In company news: The Foreign Investment Review Board is expected to return its verdict on the takeover of the ASX by the Singapore Exchange earlier than expected. Unconfirmed reports suggest the FIRB is now looking at completing its assessment within the initial 30-day period specified under its legislation. The two exchanges were hoping for a longer timeframe so as to continue their lobbying efforts in Canberra...where the deal has failed to win many supporters. Shares in the ASX shed 0.23 per cent to close at $34.42.
And MAp Airports looks set to be at the centre of a looming tax investigation. The alleged tax avoidance scheme involves its stake in Copenhagen Airports.
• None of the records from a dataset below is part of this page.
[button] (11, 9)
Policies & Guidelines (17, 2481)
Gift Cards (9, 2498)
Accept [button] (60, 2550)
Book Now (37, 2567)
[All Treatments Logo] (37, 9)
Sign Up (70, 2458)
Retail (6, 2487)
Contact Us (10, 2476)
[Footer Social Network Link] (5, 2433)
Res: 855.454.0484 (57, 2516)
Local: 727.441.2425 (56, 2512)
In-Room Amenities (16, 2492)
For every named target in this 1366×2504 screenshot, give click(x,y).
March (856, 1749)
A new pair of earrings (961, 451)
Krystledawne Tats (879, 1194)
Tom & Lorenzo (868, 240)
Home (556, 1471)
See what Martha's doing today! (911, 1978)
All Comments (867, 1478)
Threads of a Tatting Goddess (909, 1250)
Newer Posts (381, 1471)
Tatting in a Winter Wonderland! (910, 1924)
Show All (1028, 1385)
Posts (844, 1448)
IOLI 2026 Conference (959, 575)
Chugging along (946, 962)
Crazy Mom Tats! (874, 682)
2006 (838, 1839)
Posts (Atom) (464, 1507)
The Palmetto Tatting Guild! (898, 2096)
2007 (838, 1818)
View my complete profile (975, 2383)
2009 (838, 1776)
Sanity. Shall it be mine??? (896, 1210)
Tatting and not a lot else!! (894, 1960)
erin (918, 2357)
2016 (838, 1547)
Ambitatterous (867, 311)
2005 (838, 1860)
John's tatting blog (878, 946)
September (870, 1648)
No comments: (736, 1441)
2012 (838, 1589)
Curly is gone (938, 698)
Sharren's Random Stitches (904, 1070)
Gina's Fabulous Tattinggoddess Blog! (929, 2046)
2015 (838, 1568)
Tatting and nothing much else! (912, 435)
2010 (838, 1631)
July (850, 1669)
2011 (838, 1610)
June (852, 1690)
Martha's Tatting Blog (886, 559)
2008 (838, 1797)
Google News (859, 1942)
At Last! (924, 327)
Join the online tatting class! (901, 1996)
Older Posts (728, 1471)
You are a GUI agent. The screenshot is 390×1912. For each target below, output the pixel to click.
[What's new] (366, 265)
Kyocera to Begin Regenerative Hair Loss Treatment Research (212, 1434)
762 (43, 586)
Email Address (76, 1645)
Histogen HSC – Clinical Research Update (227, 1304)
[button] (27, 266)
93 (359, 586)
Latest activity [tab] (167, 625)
It’s claimed that withholding tax had not been paid on 400 million dollars in funds MAp transferred from the airport into a Bermudan tax haven. Copenhagen Airports chairman has called for Danish tax authorities to investigate the accusations. Shares in MAP Group lifting 0.33 per cent to close at $3.04.
Also making news: Transfield Services Infrastructure Fund has become the target of a takeover by Thai power producer Ratchaburi – the offer’s currently at a 38 per cent premium.
And Southern Cross Equities director Charlie Aitken has gone on the record saying he is increasingly convinced BHP Billiton is on the verge of a 50 billion bid for Woodside Petroleum.
In other news: News Corporation has appointed Rupert Murdoch’s youngest son, James Murdoch, into the newly created position of deputy chief operating officer.
The latest appointment has renewed speculation that James Murdoch will eventually succeed his father in the top job.
And Lynas Corporation has completed its 55 million dollar institutional placement. At a 5 per cent discount, the placement was oversubscribed and received strong demand from domestic and international institutional investors.
To the best and worst performing sectors now: The best performing sector today was Healthcare gaining 130 points to close at 8,886. The worst performing sector was Consumer Staples falling 56 points to close at 7,730.
The best performing stock in the S&P/ASX200 was Iluka Resources rising 8.75 per cent to close at $13.30. Shares in White Energy and Primary also closed in the black. The worst performing stock was Roc Oil, shedding 3.66 per cent to close at 39.5 cents. Shares in Kingsgate and St Barbara also closed weaker today.
In commodities, gold is trading at $US1,426 an ounce and Light crude is 32 cents firmer at $US104.59 a barrel.